Aim of the task:
Search the listing for the word "magnifier". Copy every line where it is found.

--------------------------------

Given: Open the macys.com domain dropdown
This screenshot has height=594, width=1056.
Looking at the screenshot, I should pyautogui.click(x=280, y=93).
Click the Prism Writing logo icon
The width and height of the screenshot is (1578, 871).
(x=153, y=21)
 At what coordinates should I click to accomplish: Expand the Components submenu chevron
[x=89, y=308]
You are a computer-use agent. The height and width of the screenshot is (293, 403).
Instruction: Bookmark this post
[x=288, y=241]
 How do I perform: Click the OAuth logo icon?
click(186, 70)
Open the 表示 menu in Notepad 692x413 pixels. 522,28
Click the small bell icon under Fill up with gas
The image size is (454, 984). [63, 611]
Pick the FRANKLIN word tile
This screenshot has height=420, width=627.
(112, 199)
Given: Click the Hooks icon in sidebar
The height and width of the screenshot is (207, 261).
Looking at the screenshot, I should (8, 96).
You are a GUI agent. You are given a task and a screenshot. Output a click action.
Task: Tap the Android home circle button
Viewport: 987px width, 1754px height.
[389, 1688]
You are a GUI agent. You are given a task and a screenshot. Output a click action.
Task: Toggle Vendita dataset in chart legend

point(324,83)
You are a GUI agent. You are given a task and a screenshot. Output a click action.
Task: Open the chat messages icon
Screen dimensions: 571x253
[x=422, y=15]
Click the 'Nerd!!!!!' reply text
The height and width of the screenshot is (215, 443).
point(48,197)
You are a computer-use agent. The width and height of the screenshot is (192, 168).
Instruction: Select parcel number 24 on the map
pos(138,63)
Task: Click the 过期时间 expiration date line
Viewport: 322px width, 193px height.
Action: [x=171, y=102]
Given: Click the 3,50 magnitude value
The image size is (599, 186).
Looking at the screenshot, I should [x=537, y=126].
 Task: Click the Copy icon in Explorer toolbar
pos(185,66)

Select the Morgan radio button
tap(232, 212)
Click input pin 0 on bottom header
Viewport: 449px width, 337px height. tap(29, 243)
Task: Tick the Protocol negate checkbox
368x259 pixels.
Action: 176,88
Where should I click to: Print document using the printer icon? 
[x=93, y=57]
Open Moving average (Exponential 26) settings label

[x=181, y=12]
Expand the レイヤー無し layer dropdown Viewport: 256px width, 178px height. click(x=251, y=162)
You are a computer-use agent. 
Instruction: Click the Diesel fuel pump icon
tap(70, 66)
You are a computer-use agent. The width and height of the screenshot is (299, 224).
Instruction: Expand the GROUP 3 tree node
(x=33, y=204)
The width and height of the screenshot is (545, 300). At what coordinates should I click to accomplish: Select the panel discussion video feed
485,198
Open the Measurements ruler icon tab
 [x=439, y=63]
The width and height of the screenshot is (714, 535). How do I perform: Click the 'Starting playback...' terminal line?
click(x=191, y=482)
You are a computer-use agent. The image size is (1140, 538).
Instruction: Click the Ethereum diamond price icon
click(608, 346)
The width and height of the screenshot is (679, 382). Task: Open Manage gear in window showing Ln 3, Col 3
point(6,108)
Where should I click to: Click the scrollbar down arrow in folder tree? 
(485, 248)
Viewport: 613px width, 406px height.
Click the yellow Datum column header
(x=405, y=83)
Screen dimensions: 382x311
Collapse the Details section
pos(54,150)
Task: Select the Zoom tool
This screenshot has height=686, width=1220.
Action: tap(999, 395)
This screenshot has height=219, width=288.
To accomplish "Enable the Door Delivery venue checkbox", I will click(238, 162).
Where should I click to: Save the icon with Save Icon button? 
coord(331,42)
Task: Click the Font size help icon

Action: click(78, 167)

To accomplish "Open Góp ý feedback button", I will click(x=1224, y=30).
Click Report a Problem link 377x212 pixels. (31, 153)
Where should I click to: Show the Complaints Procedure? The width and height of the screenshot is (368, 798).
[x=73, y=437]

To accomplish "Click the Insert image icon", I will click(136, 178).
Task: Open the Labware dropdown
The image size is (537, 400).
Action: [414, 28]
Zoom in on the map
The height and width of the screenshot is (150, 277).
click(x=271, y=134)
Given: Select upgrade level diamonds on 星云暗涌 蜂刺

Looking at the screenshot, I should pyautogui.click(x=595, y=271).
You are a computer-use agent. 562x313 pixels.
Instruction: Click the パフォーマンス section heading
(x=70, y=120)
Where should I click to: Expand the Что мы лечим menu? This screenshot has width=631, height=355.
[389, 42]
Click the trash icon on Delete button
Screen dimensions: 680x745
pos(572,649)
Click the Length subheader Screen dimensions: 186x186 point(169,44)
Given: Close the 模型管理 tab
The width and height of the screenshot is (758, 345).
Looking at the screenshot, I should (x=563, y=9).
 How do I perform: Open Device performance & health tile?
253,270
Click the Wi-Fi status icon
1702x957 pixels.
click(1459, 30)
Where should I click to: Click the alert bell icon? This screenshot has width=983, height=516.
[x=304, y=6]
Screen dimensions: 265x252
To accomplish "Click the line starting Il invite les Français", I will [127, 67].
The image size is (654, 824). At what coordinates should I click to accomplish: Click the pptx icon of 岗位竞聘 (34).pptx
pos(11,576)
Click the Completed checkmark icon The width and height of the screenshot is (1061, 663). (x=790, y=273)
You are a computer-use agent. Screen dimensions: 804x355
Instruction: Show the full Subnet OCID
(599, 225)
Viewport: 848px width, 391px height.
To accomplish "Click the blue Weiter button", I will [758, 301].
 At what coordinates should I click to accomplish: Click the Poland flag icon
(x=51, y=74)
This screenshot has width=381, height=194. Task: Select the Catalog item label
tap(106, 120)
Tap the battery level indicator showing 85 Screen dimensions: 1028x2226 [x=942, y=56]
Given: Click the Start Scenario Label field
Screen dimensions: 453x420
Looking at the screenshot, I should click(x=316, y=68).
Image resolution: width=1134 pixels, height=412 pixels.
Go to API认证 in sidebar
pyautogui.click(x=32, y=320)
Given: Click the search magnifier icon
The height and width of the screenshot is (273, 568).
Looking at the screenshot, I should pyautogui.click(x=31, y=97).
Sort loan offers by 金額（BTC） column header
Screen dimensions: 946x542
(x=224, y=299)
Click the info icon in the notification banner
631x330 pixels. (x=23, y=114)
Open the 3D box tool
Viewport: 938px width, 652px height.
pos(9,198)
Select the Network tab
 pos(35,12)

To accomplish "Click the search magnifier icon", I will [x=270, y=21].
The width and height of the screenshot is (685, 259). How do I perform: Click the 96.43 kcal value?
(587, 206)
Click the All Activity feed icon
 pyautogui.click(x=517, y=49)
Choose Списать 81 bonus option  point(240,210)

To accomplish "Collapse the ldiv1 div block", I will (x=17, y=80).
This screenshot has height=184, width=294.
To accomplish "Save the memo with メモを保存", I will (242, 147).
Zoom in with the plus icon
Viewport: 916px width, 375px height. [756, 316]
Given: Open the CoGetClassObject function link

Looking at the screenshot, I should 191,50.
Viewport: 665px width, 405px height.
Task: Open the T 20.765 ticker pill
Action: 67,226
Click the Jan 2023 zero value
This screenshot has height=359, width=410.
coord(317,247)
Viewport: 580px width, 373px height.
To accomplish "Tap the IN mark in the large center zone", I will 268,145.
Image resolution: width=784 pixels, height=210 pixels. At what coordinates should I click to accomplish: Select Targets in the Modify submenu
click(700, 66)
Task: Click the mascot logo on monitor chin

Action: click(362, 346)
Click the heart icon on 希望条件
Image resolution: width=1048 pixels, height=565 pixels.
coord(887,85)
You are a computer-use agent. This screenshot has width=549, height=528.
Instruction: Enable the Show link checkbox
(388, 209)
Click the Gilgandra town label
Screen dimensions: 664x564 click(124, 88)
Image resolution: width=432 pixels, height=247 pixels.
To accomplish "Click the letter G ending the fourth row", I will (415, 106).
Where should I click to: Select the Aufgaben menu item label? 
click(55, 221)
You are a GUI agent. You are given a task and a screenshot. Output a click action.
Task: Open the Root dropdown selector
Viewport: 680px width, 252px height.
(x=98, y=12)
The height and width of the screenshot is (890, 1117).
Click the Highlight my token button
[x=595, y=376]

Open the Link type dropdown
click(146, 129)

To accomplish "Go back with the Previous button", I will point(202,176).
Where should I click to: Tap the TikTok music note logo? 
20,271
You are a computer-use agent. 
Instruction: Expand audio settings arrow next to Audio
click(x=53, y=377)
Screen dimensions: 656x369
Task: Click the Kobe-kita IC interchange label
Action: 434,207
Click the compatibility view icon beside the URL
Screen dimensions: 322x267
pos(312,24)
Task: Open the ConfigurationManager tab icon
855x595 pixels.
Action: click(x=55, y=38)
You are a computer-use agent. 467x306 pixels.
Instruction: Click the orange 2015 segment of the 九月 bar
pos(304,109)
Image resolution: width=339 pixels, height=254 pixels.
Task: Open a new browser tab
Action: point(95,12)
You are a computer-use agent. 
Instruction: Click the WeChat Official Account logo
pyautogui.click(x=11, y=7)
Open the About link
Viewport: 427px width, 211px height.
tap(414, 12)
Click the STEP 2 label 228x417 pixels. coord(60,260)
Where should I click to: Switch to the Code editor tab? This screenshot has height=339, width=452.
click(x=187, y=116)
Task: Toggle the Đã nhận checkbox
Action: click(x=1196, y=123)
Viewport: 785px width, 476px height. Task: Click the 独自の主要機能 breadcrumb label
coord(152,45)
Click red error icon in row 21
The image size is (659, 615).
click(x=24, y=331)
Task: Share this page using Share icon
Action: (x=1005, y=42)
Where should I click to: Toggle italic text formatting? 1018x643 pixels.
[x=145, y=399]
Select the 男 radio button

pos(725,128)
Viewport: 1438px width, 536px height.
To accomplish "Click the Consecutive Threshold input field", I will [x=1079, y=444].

--------------------------------

Response to this task:
Given: Click the search magnifier icon
To accomplish "Click the search magnifier icon", I will [x=270, y=21].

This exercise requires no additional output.